There is significant and growing national interest in the introduction and integration of CAM instruction into allopathic medical education, in part supported by recent educational funding from the National Institutes of Health. Interestingly, rates of CAM use by medical students [1] were found to be higher than reported in the US general population in 1998 [2, 3] and 2004 [4]. Tracking change in learner attitudes is one strategy to document successful and effective CAM instruction. However, evaluating CAM curricular impact is complicated by the perceived heterogeneity of trainees' baseline attitudes toward CAM, per se, and the application of CAM to medical practice. A further complication is the absence of reliable, practical, and valid measures of CAM learning outcomes. Although reports have documented attitudes of medical students [5, 6] and nursing, medical and pharmacy students and faculty [7], the surveys used measures that were not validated. Validation studies for two CAM attitude measures recently were reported. The first, the Integrative Medicine Attitude Questionnaire (IMAQ), compared internists attending a conference on holistic medicine to those attending an annual general professional meeting [8]. The second, the CAM Health Belief Questionnaire (CHBQ), was validated by including the IMAQ and using three cohorts (n = 272) of medical students at one institution [1]. The CHBQ was found to have coefficient alpha reliability = 0.75, and total CHBQ attitude scale scores positively correlated with total IMAQ scores (r = 0.71; p < .0005).

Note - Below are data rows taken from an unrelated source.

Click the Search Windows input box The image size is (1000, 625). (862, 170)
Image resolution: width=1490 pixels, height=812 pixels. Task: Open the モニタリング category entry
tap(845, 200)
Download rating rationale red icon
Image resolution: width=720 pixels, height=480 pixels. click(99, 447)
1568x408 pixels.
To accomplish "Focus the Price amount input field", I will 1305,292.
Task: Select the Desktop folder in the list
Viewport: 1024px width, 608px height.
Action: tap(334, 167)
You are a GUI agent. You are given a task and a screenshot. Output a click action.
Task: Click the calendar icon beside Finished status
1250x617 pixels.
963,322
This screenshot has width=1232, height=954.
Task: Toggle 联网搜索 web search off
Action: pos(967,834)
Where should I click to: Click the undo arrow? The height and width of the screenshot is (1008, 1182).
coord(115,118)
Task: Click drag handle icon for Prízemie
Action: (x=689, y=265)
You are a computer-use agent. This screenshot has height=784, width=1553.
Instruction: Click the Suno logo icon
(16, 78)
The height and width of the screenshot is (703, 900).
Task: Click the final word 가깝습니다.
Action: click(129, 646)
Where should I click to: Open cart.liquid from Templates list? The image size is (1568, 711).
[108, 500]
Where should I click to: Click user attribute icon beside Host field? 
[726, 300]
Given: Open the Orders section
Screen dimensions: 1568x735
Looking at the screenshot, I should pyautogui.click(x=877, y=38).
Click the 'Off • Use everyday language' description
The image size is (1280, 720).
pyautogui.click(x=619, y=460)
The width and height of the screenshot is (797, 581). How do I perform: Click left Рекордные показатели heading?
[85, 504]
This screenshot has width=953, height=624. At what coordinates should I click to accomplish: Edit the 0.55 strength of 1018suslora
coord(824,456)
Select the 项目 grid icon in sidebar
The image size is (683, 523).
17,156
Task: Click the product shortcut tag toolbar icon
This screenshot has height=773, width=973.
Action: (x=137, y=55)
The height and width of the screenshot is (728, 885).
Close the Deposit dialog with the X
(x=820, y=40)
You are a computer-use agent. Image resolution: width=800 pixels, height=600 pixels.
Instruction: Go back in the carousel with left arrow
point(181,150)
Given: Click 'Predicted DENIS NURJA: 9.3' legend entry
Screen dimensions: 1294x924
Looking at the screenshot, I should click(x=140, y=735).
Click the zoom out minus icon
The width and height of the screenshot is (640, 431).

The objective of this study was to investigate and compare CAM attitudes, CAM use, and CAM information-seeking behaviours to derive priorities for CAM instruction in medical school and residency. The groups surveyed were (a) medical students, (b) medical and surgical interns at the start of their post-graduate training, and (c) faculty who teach or intend to integrate CAM into their courses or classes. We hypothesized that this selected group of faculty would have more positive attitudes, would themselves use CAM modalities at a high rate, and would use more CAM information resources than either interns or medical students. One of the two student cohorts was surveyed longitudinally in their second and third years of training to track attitude changes, if any, across the continuum of undergraduate medical training.
At the University of California, Irvine (UCI), CAM instruction for medical students at the time of the study was offered in year 1 as a 2-hour panel discussion with patients and CAM practitioners. Subsequent CAM activities were learning issues integrated into problem-based learning cases taught longitudinally across year 1. During one of 4 evidence-based medicine (EBM) classes, students were shown a variety of CAM databases and examples of CAM-related evidence and were required to perform information searches. In year 2 students interviewed at least one patient who used a CAM modality during a community preceptorship and presented the case to peers and faculty with evidence related to that CAM modality. In the third year, students received CAM instruction at noon lectures in two clerkships and were tested for their ability to counsel a patient on acupuncture and use of an herbal for osteoarthritis in the Family Medicine clerkship. Total hours of required CAM instruction across 4 years was approximately 8 hours.
The study was approved by the Institutional Review Board.
Study sample
Student respondents included two medical student class cohorts (n = 355) at the University of California, Irvine (UCI), School of Medicine. There were two consecutive first-year (MS1; n = 170) and two consecutive second-year (MS2; n = 185) class cohorts. MS1 were surveyed during the first six weeks of medical school (fall of 2003 and 2004) as an in-class exercise and before exposure to any CAM instruction. One MS2 cohort was surveyed during the last six weeks of their second year (spring of 2002); and the other was surveyed midway through their second year (winter of 2002). The survey of both MS2 cohorts occurred after exposure to 3 hours of didactic CAM instruction in a required Patient Doctor course. One student cohort also was resurveyed at the end of their third year of medical school, i.e. three times in total, in year 1, 2 and 3 of medical school.
Respondents from the intern group were interns (n = 258) entering medical and surgical residencies at UCI in the academic years beginning 1 July 2002 and 2003.
Faculty respondents were faculty attending one of two workshops offered on evidence-based CAM instruction in November 2002 and October 2003 (n = 81). The faculty included nursing and physician faculty representing diverse medical disciplines that included primary care and subspecialties.